- Description of the task -
Reproduce each line below without any alteration.

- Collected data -
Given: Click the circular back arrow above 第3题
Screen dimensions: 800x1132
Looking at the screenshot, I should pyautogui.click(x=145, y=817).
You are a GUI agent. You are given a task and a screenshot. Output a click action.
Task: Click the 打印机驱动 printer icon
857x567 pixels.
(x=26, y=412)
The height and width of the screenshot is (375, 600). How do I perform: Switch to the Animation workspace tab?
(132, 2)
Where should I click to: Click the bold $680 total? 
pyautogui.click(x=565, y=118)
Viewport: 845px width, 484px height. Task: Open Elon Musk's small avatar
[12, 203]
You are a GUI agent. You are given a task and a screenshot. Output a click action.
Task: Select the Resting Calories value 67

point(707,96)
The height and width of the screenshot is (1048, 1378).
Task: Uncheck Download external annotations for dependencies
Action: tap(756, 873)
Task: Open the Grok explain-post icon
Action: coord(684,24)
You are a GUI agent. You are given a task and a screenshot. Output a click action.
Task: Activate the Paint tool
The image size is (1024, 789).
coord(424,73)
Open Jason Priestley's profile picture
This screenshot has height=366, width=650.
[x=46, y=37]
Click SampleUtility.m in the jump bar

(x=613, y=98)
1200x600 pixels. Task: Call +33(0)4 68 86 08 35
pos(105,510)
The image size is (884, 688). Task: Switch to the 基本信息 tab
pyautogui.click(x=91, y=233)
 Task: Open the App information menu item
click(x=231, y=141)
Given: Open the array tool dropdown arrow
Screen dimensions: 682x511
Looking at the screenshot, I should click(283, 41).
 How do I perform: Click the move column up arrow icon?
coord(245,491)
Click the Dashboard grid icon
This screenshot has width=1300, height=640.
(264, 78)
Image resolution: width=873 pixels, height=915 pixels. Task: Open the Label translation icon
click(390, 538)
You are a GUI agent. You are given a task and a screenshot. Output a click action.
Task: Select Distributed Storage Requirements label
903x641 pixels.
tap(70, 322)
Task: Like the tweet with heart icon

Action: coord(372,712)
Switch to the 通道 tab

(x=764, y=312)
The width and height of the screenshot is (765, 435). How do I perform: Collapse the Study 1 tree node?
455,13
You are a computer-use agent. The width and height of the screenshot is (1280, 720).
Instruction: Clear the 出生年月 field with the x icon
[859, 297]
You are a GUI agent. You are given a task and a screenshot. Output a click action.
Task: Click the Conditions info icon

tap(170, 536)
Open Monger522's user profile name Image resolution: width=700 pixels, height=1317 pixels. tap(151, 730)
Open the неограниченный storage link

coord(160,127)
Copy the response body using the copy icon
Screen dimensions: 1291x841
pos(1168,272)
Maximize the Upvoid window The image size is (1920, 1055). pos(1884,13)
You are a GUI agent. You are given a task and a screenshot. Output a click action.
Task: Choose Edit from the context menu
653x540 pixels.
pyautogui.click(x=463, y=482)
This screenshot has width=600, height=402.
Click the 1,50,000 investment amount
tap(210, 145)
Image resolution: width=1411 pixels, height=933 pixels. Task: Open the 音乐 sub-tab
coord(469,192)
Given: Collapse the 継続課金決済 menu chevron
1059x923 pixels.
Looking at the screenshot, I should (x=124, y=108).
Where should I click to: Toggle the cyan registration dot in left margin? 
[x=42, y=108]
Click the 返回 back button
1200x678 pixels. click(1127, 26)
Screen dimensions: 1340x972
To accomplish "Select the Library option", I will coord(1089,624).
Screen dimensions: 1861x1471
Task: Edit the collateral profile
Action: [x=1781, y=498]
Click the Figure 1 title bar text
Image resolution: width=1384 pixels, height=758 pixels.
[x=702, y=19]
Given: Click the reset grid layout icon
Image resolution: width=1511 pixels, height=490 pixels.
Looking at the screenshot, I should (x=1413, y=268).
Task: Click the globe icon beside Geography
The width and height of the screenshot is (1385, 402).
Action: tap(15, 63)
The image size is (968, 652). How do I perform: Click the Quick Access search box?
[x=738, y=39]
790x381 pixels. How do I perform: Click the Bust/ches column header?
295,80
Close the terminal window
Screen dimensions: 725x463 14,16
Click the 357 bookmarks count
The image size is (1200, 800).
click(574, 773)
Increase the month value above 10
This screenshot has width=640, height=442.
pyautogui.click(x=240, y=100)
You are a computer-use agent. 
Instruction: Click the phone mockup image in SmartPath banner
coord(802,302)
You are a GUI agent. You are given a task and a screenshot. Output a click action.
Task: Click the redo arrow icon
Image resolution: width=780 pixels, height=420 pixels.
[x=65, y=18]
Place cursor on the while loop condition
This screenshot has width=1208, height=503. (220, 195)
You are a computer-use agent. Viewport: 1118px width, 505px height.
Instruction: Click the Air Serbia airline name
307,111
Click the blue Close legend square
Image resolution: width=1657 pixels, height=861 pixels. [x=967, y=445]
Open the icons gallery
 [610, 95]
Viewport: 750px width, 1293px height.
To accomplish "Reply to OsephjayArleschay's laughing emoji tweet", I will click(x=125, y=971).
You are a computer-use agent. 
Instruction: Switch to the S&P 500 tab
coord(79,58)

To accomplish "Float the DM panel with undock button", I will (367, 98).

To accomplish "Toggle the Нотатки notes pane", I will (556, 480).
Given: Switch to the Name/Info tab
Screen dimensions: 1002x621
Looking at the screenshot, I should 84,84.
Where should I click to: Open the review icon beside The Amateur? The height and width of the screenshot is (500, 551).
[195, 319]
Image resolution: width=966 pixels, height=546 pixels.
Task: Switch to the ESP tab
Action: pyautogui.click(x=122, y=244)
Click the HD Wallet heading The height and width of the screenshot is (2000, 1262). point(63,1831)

- Response to this exercise -
Given: Click the circular back arrow above 第3题
Screen dimensions: 800x1132
Looking at the screenshot, I should pyautogui.click(x=145, y=817).
You are a GUI agent. You are given a task and a screenshot. Output a click action.
Task: Click the 打印机驱动 printer icon
857x567 pixels.
(x=26, y=412)
The height and width of the screenshot is (375, 600). How do I perform: Switch to the Animation workspace tab?
(132, 2)
Where should I click to: Click the bold $680 total? 
pyautogui.click(x=565, y=118)
Viewport: 845px width, 484px height. Task: Open Elon Musk's small avatar
[12, 203]
You are a GUI agent. You are given a task and a screenshot. Output a click action.
Task: Select the Resting Calories value 67

point(707,96)
The height and width of the screenshot is (1048, 1378).
Task: Uncheck Download external annotations for dependencies
Action: tap(756, 873)
Task: Open the Grok explain-post icon
Action: coord(684,24)
You are a GUI agent. You are given a task and a screenshot. Output a click action.
Task: Activate the Paint tool
The image size is (1024, 789).
coord(424,73)
Open Jason Priestley's profile picture
This screenshot has height=366, width=650.
[x=46, y=37]
Click SampleUtility.m in the jump bar

(x=613, y=98)
1200x600 pixels. Task: Call +33(0)4 68 86 08 35
pos(105,510)
The image size is (884, 688). Task: Switch to the 基本信息 tab
pyautogui.click(x=91, y=233)
 Task: Open the App information menu item
click(x=231, y=141)
Given: Open the array tool dropdown arrow
Screen dimensions: 682x511
Looking at the screenshot, I should click(283, 41).
 How do I perform: Click the move column up arrow icon?
coord(245,491)
Click the Dashboard grid icon
This screenshot has width=1300, height=640.
(264, 78)
Image resolution: width=873 pixels, height=915 pixels. Task: Open the Label translation icon
click(390, 538)
You are a GUI agent. You are given a task and a screenshot. Output a click action.
Task: Select Distributed Storage Requirements label
903x641 pixels.
tap(70, 322)
Task: Like the tweet with heart icon

Action: coord(372,712)
Switch to the 通道 tab

(x=764, y=312)
The width and height of the screenshot is (765, 435). How do I perform: Collapse the Study 1 tree node?
455,13
You are a computer-use agent. The width and height of the screenshot is (1280, 720).
Instruction: Clear the 出生年月 field with the x icon
[859, 297]
You are a GUI agent. You are given a task and a screenshot. Output a click action.
Task: Click the Conditions info icon

tap(170, 536)
Open Monger522's user profile name Image resolution: width=700 pixels, height=1317 pixels. tap(151, 730)
Open the неограниченный storage link

coord(160,127)
Copy the response body using the copy icon
Screen dimensions: 1291x841
pos(1168,272)
Maximize the Upvoid window The image size is (1920, 1055). pos(1884,13)
You are a GUI agent. You are given a task and a screenshot. Output a click action.
Task: Choose Edit from the context menu
653x540 pixels.
pyautogui.click(x=463, y=482)
This screenshot has width=600, height=402.
Click the 1,50,000 investment amount
tap(210, 145)
Image resolution: width=1411 pixels, height=933 pixels. Task: Open the 音乐 sub-tab
coord(469,192)
Given: Collapse the 継続課金決済 menu chevron
1059x923 pixels.
Looking at the screenshot, I should (x=124, y=108).
Where should I click to: Toggle the cyan registration dot in left margin? 
[x=42, y=108]
Click the 返回 back button
1200x678 pixels. click(1127, 26)
Screen dimensions: 1340x972
To accomplish "Select the Library option", I will coord(1089,624).
Screen dimensions: 1861x1471
Task: Edit the collateral profile
Action: [x=1781, y=498]
Click the Figure 1 title bar text
Image resolution: width=1384 pixels, height=758 pixels.
[x=702, y=19]
Given: Click the reset grid layout icon
Image resolution: width=1511 pixels, height=490 pixels.
Looking at the screenshot, I should (x=1413, y=268).
Task: Click the globe icon beside Geography
The width and height of the screenshot is (1385, 402).
Action: tap(15, 63)
The image size is (968, 652). How do I perform: Click the Quick Access search box?
[x=738, y=39]
790x381 pixels. How do I perform: Click the Bust/ches column header?
295,80
Close the terminal window
Screen dimensions: 725x463 14,16
Click the 357 bookmarks count
The image size is (1200, 800).
click(574, 773)
Increase the month value above 10
This screenshot has width=640, height=442.
pyautogui.click(x=240, y=100)
You are a computer-use agent. 
Instruction: Click the phone mockup image in SmartPath banner
coord(802,302)
You are a GUI agent. You are given a task and a screenshot. Output a click action.
Task: Click the redo arrow icon
Image resolution: width=780 pixels, height=420 pixels.
[x=65, y=18]
Place cursor on the while loop condition
This screenshot has width=1208, height=503. (220, 195)
You are a computer-use agent. Viewport: 1118px width, 505px height.
Instruction: Click the Air Serbia airline name
307,111
Click the blue Close legend square
Image resolution: width=1657 pixels, height=861 pixels. [x=967, y=445]
Open the icons gallery
 [610, 95]
Viewport: 750px width, 1293px height.
To accomplish "Reply to OsephjayArleschay's laughing emoji tweet", I will click(x=125, y=971).
You are a computer-use agent. 
Instruction: Switch to the S&P 500 tab
coord(79,58)

To accomplish "Float the DM panel with undock button", I will (367, 98).

To accomplish "Toggle the Нотатки notes pane", I will (556, 480).
Given: Switch to the Name/Info tab
Screen dimensions: 1002x621
Looking at the screenshot, I should 84,84.
Where should I click to: Open the review icon beside The Amateur? The height and width of the screenshot is (500, 551).
[195, 319]
Image resolution: width=966 pixels, height=546 pixels.
Task: Switch to the ESP tab
Action: pyautogui.click(x=122, y=244)
Click the HD Wallet heading The height and width of the screenshot is (2000, 1262). point(63,1831)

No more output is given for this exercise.